Speaker Mike Johnson's control of the House slipped again this week, when members of his own party sank a routine vote and forced an early start to the holiday recess.

Outmaneuvered on the floor

Johnson had planned for the House to take up the fiscal 2027 National Defense Authorization Act, the must-pass Pentagon policy bill, paired with a national-security spending measure. Instead, the procedural rule needed to bring the legislation to the floor failed on June 30 by a vote of 198 to 224, with 14 Republicans joining Democrats to defeat it, The Hill reported. Johnson canceled remaining votes for the week and sent members home ahead of the July Fourth break. "It's frustrating," he told reporters, according to CBS News, "but we'll let them regroup... and we'll do it again when we bring them back."
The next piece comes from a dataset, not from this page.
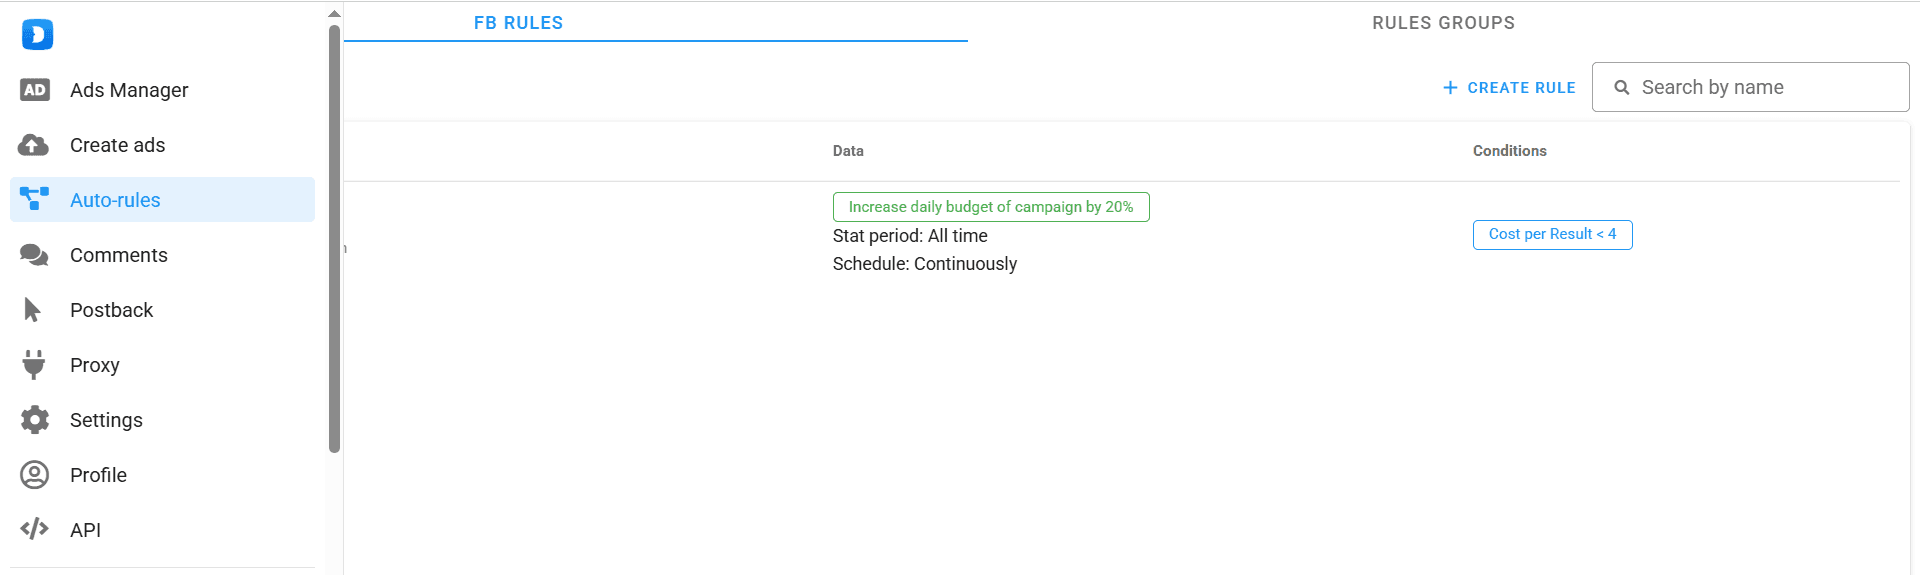Click the Increase daily budget by 20% tag

click(x=990, y=207)
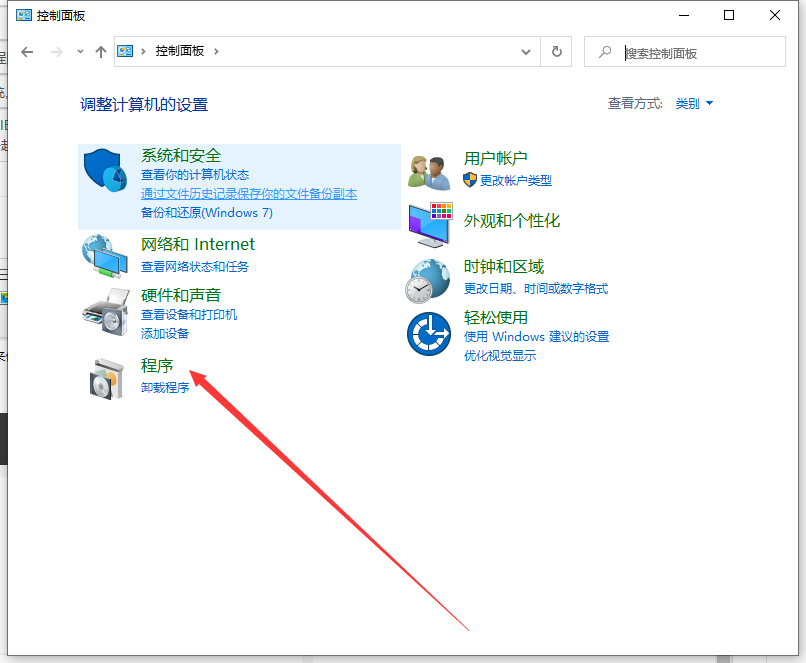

Three factions, three demands

The revolt came from several directions at once, Roll Call reported. One bloc, led by Rep. Anna Paulina Luna of Florida, was pressing to attach the SAVE America Act — which would require proof of citizenship to register to vote — to the defense bill, and objected to the mechanism Johnson used to try to accommodate her. A second group, around Rep. Chip Roy of Texas, wanted a promised vote on a border-security package that was not on the schedule. A third, including Reps. Mike Turner of Ohio and Victoria Spartz of Indiana, was holding out over a pension dispute left out of the package. Among other Republicans voting no were Freedom Caucus chairman Andy Harris of Maryland, Thomas Massie of Kentucky and Lauren Boebert of Colorado; Majority Leader Steve Scalise also voted no, a procedural step that lets leaders revive the bill later.

A majority with no margin

The math leaves Johnson little room. Republicans hold 218 seats to Democrats' 214 — an effective one-vote majority that narrowed in February when a Democrat, Christian Menefee of Texas, was seated after a special election, according to Fox News. On a party-line vote, more than one defection is enough to fail. By Punchbowl News's count, Johnson has now lost nine rule votes as speaker, a striking figure against a narrow majority.

What's at stake

The collapse carries real costs. With the defense bill stalled, appropriations behind schedule and only a handful of legislative days before the August recess, leaders face a crowded and contentious summer. The SAVE Act at the center of the standoff, meanwhile, faces long odds in the Senate, where it lacks the votes to overcome a filibuster; Johnson argued the real obstacle lay across the Capitol. The House is due back July 13, and the speaker said he would spend the recess trying to bring the holdouts around — though the factions' competing demands leave it unclear what single answer could satisfy them all.